Pursuant to Section 13 or 15(d) of
the Securities Exchange Act of 1934
 
Date of Report: May 5, 2006
(Date of earliest event reported)


Nu Horizons Electronics Corp.

(Exact name of registrant as specified in its charter)


 
Delaware
001-08798
11-2621097

(State or other
(Commission
(IRS Employer
jurisdiction of
File Number)
Identification
incorporation)
 
Number)
     

70 Maxess Road, Melville, New York
11747

(Address of principal executive offices)
(Zip Code)
 

(631) 396-5000

(Registrant's telephone number including area code)


N/A

(Former name or former address, if changed since last report)
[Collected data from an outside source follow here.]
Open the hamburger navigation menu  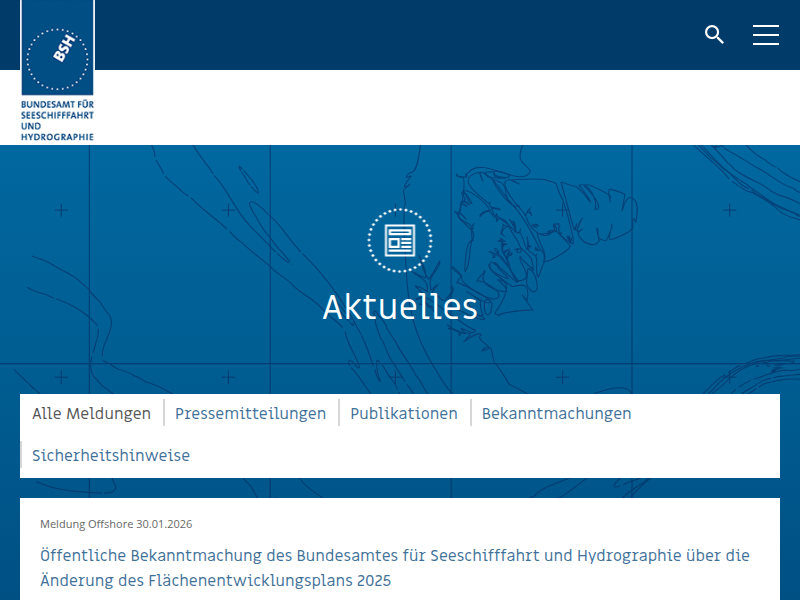point(766,35)
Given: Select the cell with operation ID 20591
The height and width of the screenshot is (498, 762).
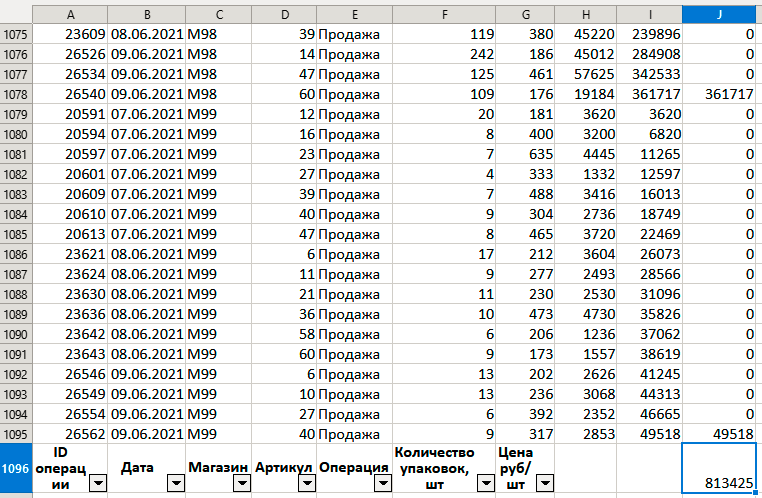Looking at the screenshot, I should (x=71, y=114).
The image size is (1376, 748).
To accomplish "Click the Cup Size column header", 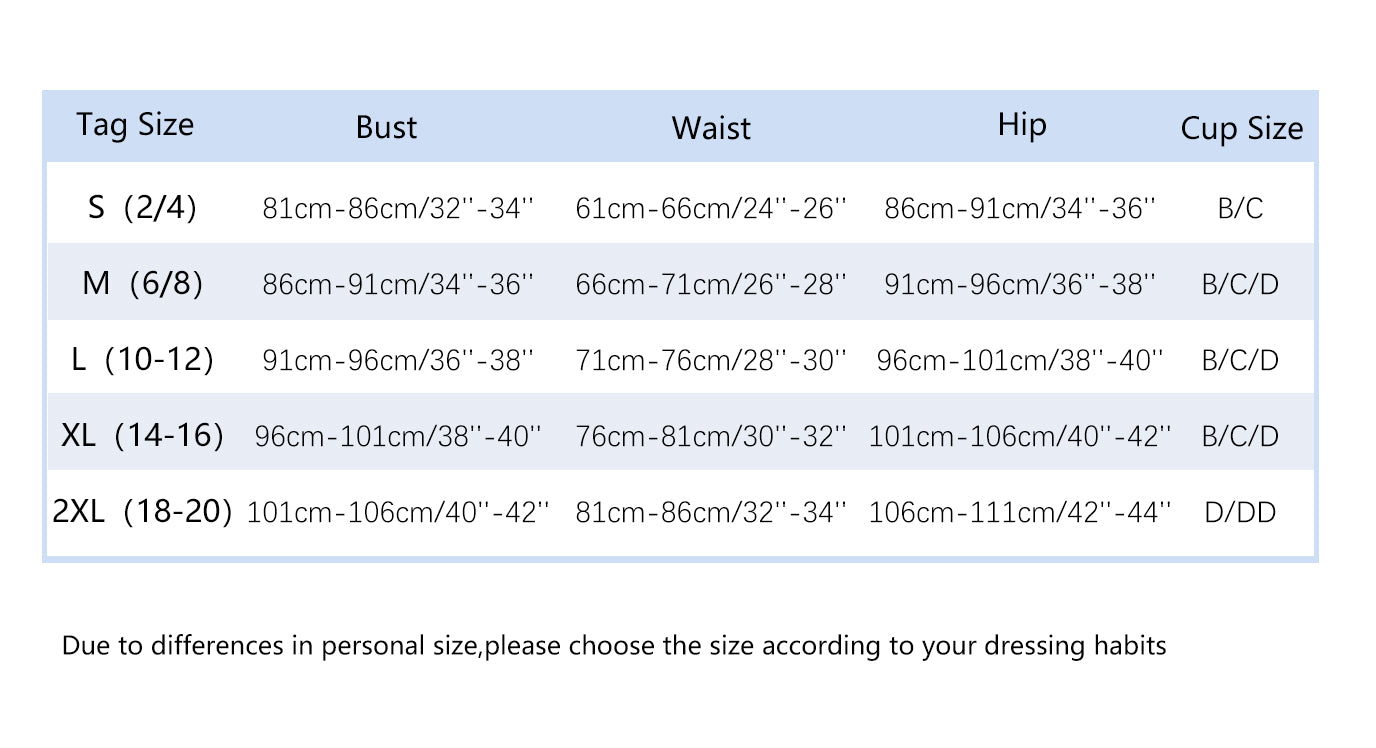I will (1242, 129).
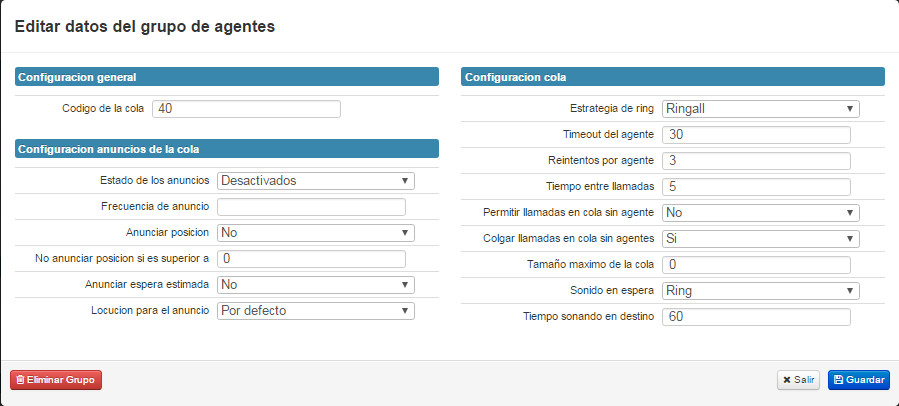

Item 1.01 Entry into a Material Definitive Agreement

On May 5, 2006, Nu Horizons Electronics Corp. (the “Company”) agreed to employ Kurt Freudenberg as its Vice President- Finance and Chief Financial Officer effective July 15, 2006. Mr. Freudenberg will receive annual base compensation of $250,000 and be eligible to receive an annual bonus of up to 35% of his base compensation. Mr. Freudenberg shall also receive 15,000 restricted shares of the Company’s common stock, $.0066 par value, which shall vest over a period of seven years, except that the rights to such shares shall accelerate, as follows: (i) at such time as the Company has cumulative diluted earnings per share of $1.80 the rights to two-thirds of the restricted shares shall vest and (ii) after two years, at such time as the Company has cumulative diluted earnings per share of $3.05 the rights to the remaining one-third of the restricted shares shall vest.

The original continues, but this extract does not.